Extract to read:

Monday, March 17, 2008

The Case for the Real Jesus (7): Spiritual Body or Physical Body

I still think that Lee Strobel is the most intellectually dishonest apologist that I have read. His "I'm a tough skeptical questioner" shtick leads his readers to believe that they are seeing both sides of the argument when they are actually getting an overwhelmingly one sided presentation. However, after reading his interviews with Mike Licona in The Case for the Real Jesus, I think that he has some real competition.

The section I find particularly ludicrous is entitled "Physical or Spiritual Resurrection." (TCFTRJ p. 138-141). The discussion focuses on the following passage from 1 Corinthians 15. Playing the skeptic, Strobel quotes only the highlighted verses, but you really have to see the whole thing to understand how disingenuous both he and Licona are being. After Licona's comments, I will try to suggest the questions that a real skeptic might have asked.

Description of the task:
Answer these questions about the post on Lee Strobel and Mike Licona:
(a) In which book do the interviews with Mike Licona appear?
(b) What is the title of the section the writer considers particularly ludicrous?
(c) Which passage does that section's discussion focus on?
The data that follows has no connection to the text above.

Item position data
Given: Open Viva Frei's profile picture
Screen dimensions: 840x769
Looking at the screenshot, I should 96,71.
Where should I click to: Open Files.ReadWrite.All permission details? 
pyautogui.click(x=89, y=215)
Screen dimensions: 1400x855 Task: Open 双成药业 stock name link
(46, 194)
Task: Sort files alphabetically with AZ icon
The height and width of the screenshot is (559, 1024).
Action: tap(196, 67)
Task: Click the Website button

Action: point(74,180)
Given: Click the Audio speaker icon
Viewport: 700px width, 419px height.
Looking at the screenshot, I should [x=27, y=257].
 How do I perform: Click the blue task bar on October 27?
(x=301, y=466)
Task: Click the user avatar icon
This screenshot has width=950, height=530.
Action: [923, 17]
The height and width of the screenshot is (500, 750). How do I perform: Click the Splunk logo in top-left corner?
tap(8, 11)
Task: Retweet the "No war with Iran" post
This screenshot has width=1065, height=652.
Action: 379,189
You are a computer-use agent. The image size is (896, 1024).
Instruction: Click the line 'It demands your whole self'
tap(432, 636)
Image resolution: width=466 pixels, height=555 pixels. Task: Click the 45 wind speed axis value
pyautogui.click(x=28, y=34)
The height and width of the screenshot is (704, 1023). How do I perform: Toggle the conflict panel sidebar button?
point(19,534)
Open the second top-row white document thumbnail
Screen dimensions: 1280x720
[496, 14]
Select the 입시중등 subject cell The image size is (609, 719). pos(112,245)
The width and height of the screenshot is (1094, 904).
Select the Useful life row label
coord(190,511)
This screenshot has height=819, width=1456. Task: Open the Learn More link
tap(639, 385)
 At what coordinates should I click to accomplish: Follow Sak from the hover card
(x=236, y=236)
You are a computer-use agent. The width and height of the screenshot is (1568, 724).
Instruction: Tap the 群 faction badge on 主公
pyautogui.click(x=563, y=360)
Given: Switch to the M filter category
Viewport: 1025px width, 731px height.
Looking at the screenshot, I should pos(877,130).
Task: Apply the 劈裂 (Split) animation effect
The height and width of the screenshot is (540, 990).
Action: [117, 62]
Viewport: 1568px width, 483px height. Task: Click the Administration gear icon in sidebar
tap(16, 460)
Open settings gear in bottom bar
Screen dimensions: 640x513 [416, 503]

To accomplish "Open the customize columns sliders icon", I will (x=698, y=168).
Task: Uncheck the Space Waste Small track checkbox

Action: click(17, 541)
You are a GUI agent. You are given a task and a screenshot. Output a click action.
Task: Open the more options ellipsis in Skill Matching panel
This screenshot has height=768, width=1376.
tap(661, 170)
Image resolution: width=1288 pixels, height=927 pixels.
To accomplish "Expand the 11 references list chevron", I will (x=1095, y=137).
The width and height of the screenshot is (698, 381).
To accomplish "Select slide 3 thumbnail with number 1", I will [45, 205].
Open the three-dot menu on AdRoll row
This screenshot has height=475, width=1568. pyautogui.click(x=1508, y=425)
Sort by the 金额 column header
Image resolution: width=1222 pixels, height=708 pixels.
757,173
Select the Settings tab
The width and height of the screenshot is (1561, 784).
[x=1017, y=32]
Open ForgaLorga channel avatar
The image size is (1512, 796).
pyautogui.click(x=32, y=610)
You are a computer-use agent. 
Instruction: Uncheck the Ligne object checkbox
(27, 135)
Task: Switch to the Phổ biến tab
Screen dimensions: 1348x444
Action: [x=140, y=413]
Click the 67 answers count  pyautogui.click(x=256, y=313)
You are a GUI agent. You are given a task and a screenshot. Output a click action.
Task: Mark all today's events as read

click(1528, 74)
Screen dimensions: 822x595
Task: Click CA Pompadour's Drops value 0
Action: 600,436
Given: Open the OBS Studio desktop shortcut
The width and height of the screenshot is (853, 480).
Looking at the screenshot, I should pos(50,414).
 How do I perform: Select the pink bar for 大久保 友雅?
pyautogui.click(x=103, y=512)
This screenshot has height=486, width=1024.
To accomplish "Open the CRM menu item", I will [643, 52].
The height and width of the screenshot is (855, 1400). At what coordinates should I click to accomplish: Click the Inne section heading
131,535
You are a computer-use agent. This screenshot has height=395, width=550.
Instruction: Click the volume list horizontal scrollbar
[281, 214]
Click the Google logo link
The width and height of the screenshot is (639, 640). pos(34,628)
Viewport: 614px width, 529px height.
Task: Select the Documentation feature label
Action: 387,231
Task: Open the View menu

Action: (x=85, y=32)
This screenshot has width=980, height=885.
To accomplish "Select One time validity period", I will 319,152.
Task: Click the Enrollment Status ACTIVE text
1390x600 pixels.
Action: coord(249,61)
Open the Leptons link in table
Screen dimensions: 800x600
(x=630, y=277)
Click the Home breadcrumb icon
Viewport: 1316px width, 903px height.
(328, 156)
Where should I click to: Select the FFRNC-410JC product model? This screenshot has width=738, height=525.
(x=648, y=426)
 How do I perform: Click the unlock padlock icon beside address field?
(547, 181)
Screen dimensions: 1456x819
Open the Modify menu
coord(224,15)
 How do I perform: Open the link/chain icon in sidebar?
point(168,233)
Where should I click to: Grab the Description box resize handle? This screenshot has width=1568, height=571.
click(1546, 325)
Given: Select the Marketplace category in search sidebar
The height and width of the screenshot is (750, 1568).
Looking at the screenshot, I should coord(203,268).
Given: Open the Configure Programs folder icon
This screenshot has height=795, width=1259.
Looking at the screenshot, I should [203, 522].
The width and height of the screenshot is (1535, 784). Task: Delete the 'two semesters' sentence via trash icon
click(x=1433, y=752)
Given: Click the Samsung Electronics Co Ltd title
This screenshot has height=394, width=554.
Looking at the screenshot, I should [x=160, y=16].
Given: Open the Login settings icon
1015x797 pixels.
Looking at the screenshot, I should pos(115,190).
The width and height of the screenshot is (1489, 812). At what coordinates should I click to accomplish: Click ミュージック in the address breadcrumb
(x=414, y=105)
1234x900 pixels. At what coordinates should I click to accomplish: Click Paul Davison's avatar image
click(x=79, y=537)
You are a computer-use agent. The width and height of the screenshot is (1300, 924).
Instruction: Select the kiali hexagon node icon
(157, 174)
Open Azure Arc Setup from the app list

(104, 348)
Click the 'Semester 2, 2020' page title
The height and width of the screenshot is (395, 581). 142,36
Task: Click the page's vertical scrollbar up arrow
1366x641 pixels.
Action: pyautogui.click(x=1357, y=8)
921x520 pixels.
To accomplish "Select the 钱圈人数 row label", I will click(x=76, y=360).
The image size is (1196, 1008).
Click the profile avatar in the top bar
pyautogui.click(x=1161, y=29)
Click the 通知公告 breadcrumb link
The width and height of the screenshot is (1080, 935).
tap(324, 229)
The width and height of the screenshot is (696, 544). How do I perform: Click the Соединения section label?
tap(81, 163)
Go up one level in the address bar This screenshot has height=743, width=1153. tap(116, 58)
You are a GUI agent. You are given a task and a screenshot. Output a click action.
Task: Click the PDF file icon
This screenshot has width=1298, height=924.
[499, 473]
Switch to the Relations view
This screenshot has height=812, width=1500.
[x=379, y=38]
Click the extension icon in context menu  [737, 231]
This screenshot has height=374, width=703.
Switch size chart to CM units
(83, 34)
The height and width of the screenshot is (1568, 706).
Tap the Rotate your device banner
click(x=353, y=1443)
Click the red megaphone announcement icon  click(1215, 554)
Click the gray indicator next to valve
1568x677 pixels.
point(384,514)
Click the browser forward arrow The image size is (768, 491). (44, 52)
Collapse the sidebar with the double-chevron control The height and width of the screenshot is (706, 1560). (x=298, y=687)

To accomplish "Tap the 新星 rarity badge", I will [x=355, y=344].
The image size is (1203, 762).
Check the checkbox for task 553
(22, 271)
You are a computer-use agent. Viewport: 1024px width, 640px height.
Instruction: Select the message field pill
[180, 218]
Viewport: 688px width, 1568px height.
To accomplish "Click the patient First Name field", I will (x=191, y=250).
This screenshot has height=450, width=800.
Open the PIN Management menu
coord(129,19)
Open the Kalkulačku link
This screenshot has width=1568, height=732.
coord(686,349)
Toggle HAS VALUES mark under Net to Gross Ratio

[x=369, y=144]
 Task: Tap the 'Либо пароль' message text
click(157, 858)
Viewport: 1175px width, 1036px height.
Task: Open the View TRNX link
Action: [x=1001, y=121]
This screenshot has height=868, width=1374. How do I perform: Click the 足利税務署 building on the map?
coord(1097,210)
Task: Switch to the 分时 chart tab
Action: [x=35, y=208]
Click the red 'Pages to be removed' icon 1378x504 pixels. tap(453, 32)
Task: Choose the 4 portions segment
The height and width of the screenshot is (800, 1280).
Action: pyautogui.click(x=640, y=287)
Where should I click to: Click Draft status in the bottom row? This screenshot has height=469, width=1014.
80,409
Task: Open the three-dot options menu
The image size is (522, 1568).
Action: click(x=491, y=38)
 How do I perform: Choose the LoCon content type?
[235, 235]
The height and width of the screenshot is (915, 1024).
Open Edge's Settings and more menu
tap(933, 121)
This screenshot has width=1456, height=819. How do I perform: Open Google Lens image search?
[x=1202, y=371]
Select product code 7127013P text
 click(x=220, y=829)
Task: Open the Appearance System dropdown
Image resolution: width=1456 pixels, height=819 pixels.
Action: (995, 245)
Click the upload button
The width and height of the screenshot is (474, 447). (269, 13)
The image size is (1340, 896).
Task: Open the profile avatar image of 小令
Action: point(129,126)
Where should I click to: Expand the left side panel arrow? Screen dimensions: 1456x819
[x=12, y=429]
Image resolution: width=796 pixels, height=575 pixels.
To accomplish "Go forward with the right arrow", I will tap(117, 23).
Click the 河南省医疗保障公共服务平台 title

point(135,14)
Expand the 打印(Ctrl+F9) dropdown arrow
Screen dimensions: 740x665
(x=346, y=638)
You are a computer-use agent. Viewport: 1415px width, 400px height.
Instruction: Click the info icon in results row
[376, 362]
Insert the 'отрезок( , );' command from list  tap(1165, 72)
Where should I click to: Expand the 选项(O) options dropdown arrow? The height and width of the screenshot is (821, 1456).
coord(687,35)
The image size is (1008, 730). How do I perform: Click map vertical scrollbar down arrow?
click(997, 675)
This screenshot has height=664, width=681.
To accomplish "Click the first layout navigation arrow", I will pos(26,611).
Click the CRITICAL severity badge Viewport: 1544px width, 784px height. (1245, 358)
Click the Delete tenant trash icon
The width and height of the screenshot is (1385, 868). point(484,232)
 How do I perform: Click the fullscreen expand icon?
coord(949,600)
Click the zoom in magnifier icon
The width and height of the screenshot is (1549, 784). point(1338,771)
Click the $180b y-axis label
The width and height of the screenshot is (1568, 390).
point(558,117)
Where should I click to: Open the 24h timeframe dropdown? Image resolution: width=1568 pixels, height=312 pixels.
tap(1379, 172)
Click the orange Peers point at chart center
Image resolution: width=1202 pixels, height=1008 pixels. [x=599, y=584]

Task output:
(a) The Case for the Real Jesus
(b) "Physical or Spiritual Resurrection"
(c) 1 Corinthians 15